Cocuzza et al. [26] showed that laryngectomies have a high incidence of pathologic gastric reflux and that the presence of pathologic gastric reflux is correlated with a partial or total voice prosthesis failure. In another study, Seikaly et al. [7] reported that GER in the postoperative period may predispose the patient to PCF formation. For these reasons, prevention of GER is important. Many anti-reflux medications, such as PPIs and H2 receptor antagonists, prevent GER by inhibiting gastric acid secretion [7,27], whereas metoclopramide increases the lower oesophageal sphincter pressure. Alginic acid produces a viscous foam barrier to prevent reflux of stomach contents into the oesophagus, and may also provide a protective lining for the oesophagus when this reflux occurs [28]. Seikaly et al. [7] reported that administration of ranitidine IV and metoclopramide IV for 7 days decreased the postoperative PCF incidence. In another study, Stephenson et al. [29] reported that prophylactic use of omeprazole intravenously for 14 days caused a statistically significant decrease in the incidence of PCF. In our study, the groups randomly received PPI, ranitidine, PPI + alginate or no prophylaxis. However, we did not determine any significant relationship between PCF incidence and anti-reflux prophylaxis.

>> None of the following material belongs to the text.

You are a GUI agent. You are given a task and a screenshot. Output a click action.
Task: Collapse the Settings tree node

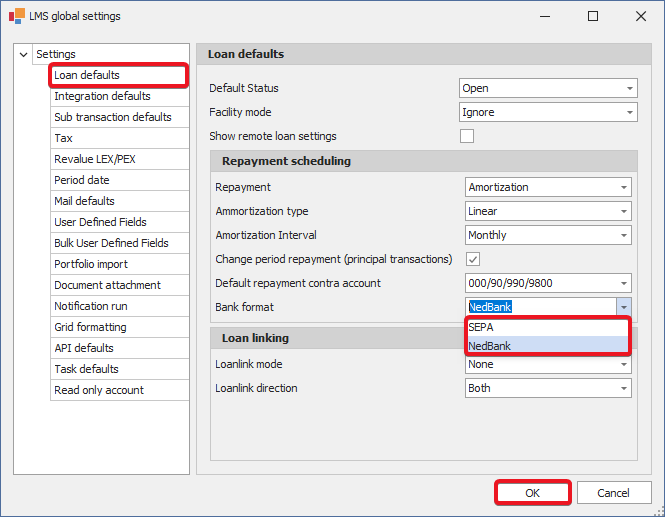[x=23, y=54]
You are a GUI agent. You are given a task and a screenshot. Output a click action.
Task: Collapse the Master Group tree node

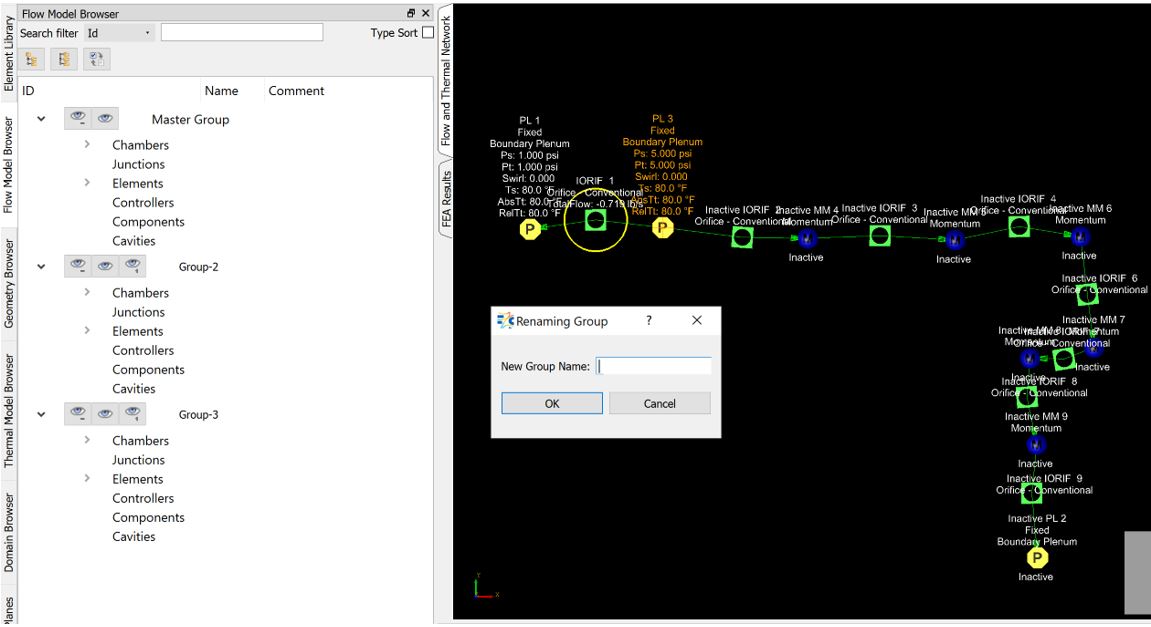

A disagreement exists in the literature regarding the relationship between the tumour stage and PCF incidence. Aires et al. [5] reported that the T-stage was a statistically significant factor for the occurrence of PCF in their series of 94 laryngeal SCC patients. On the contrary, Busoni et al. [21] found no significant relationship between their fistula group and control group in terms of stage T2–3 and T4. This variable also showed no statistically significant difference in our study (p=0.925).

The reasons why our fistula rate was somewhat high (46.8%) may reflect the poor general health and inadequate nutritional status of our patients, which are factors known to have a negative effect on postoperative tissue healing. The social and economic status in our country means that the general health status of patients is usually poor and nutritional status insufficient. Therefore, tissue healing in the postoperative period might be adversely affected by these risk factors, thereby increasing the PCF incidence.

This study had some limitations that mainly reflected its retrospective setting. The number of patients with PCF was relatively small (36 cases), but it was representative of a single institution’s experience over the last 8 years. Larger sample sizes involving a greater numbers of patients and TEFs with voice prostheses are required to confirm our study results.

Conclusions

Anti-reflux prophylaxis did not significantly change the incidence of PCF. Primary TEF and voice prosthesis did not increase the incidence of PCF. When assessing which primary voice prosthesis to use for successful treatment, clinicians should be aware that the choice of an intraoperative TEF with voice prosthesis might not increase the formation of PCF.